> TRY IT
Everything from the line containing "خانه (1796, 97)" through the line containing "اجاق گاز (1423, 822)" in the listing below should be copied exactly, and nothing more.

> DATA
######
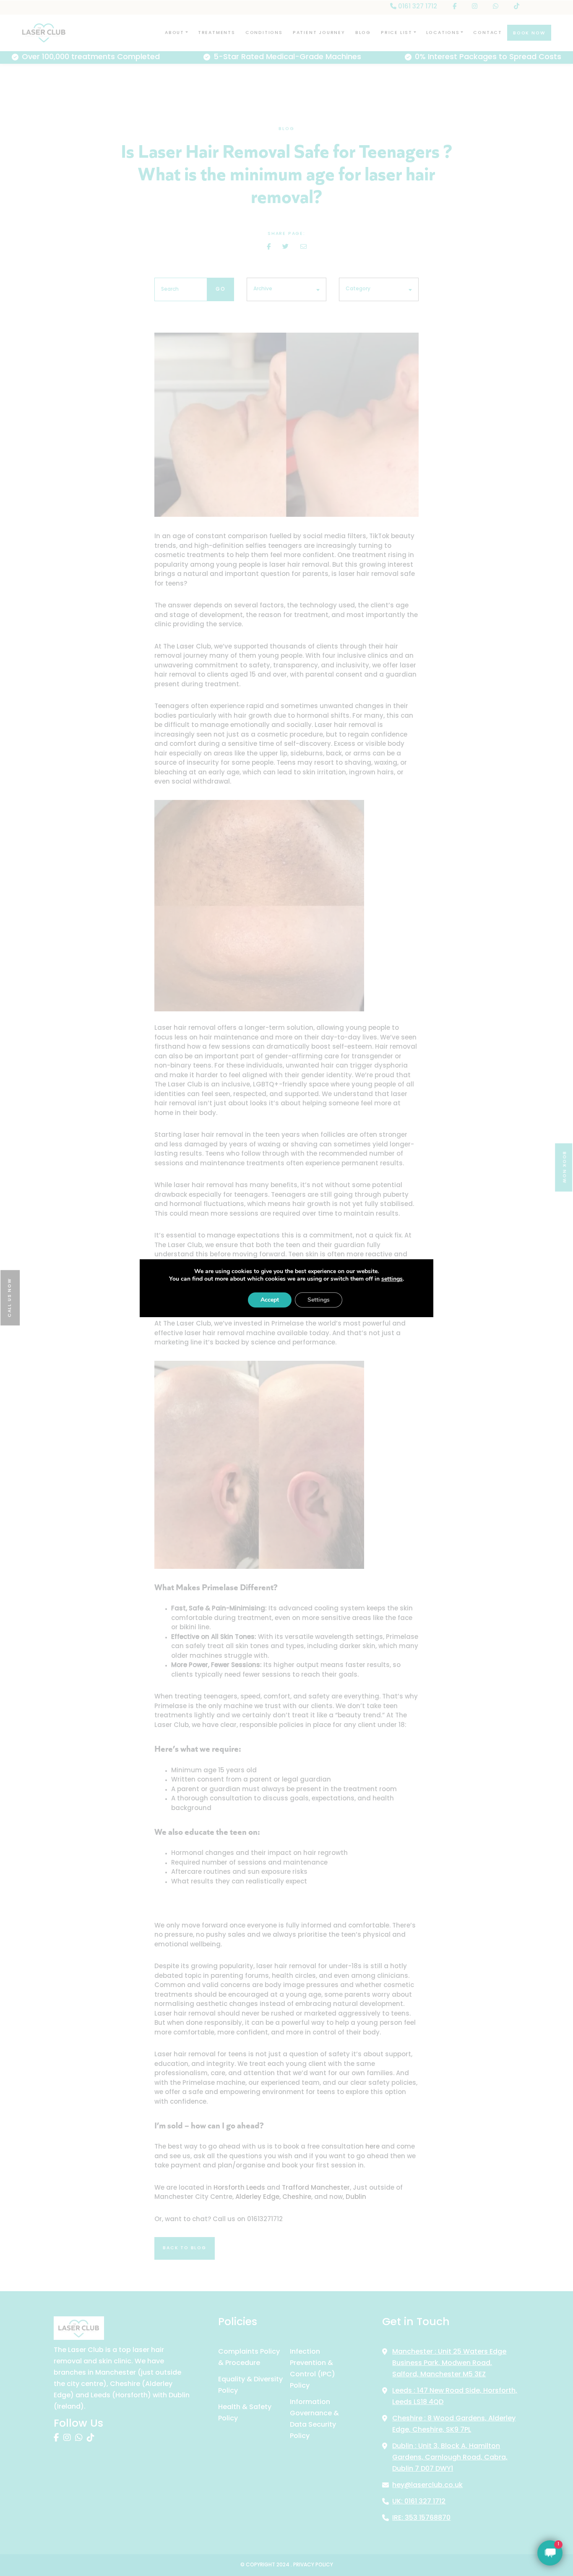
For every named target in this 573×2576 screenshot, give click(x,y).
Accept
######
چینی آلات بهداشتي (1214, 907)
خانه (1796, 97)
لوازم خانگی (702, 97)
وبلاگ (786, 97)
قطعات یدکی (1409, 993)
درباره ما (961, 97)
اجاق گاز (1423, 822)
######
> RESPONSE AREA
خانه (1796, 97)
لوازم خانگی (702, 97)
وبلاگ (786, 97)
قطعات یدکی (1409, 993)
درباره ما (961, 97)
اجاق گاز (1423, 822)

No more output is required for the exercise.